Stored records:
================================
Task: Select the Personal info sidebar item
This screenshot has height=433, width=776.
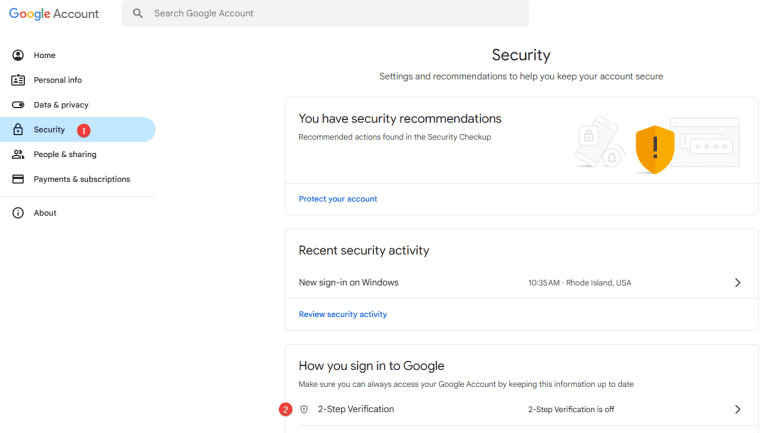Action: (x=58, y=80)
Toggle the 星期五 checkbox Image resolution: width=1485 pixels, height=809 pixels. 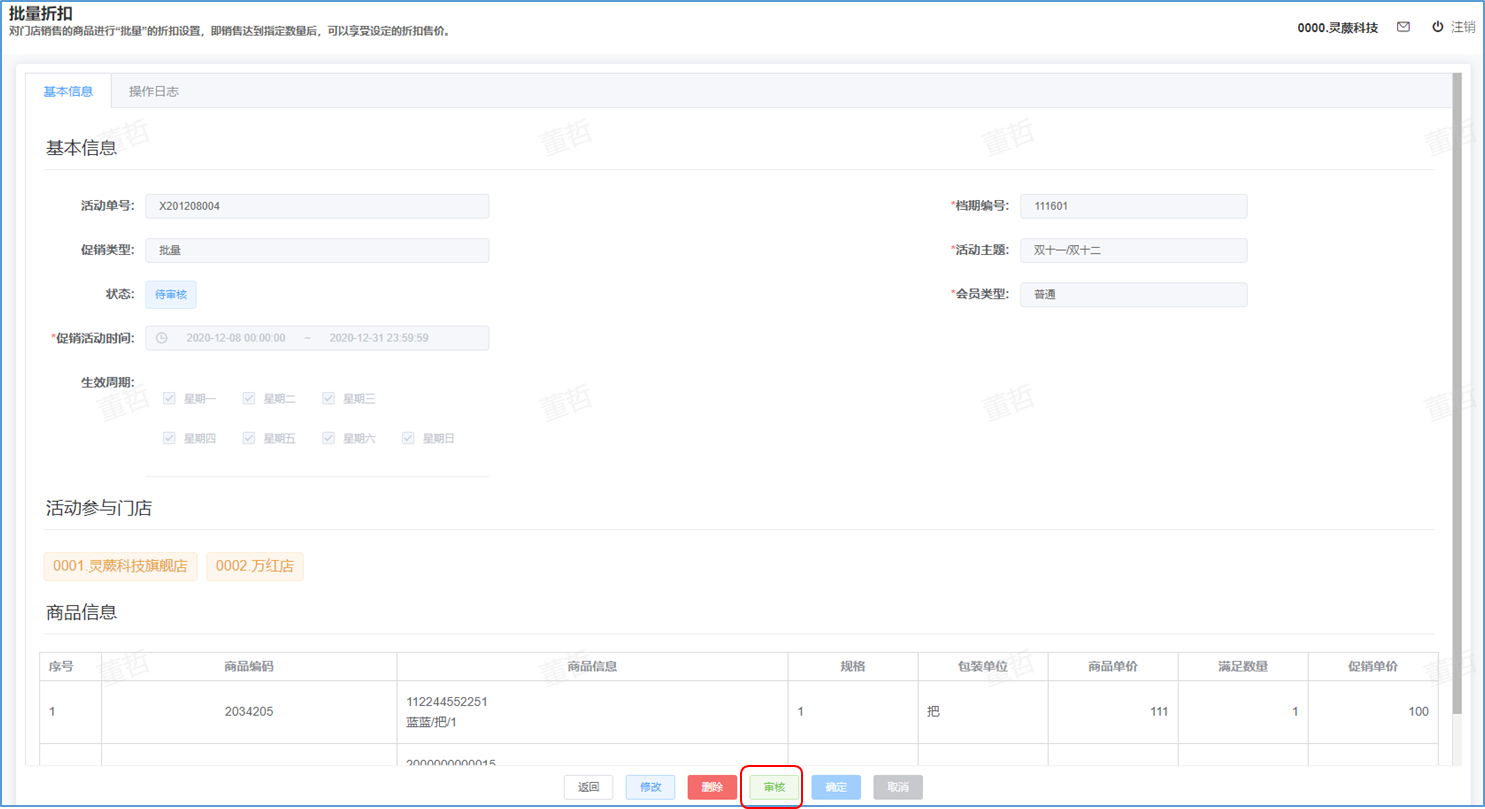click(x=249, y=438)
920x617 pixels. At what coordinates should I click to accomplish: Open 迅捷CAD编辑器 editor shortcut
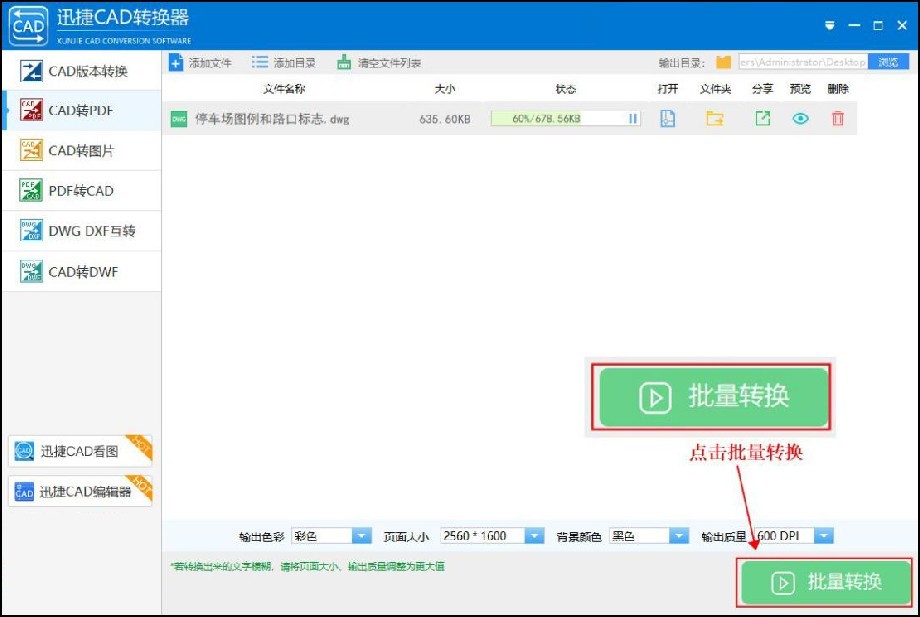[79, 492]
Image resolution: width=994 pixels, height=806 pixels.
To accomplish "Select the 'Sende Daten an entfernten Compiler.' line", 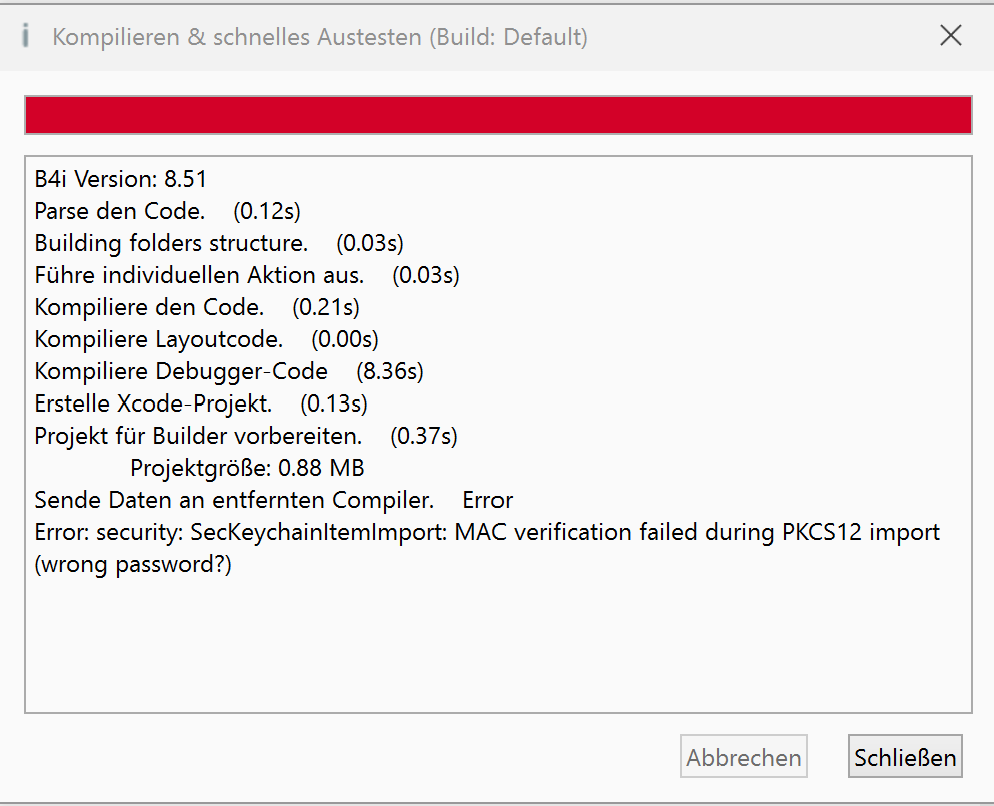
================================
YOUR INSTRUCTIONS: Omit the pictures, and please restate word for word the lines running from the line with "920x617 pixels. At" to the end of the entries.

WRITTEN SOLUTION:
920x617 pixels. At what coordinates should I click to accomplish: Open 迅捷CAD编辑器 editor shortcut
[79, 492]
Image resolution: width=994 pixels, height=806 pixels.
To accomplish "Select the 'Sende Daten an entfernten Compiler.' line", 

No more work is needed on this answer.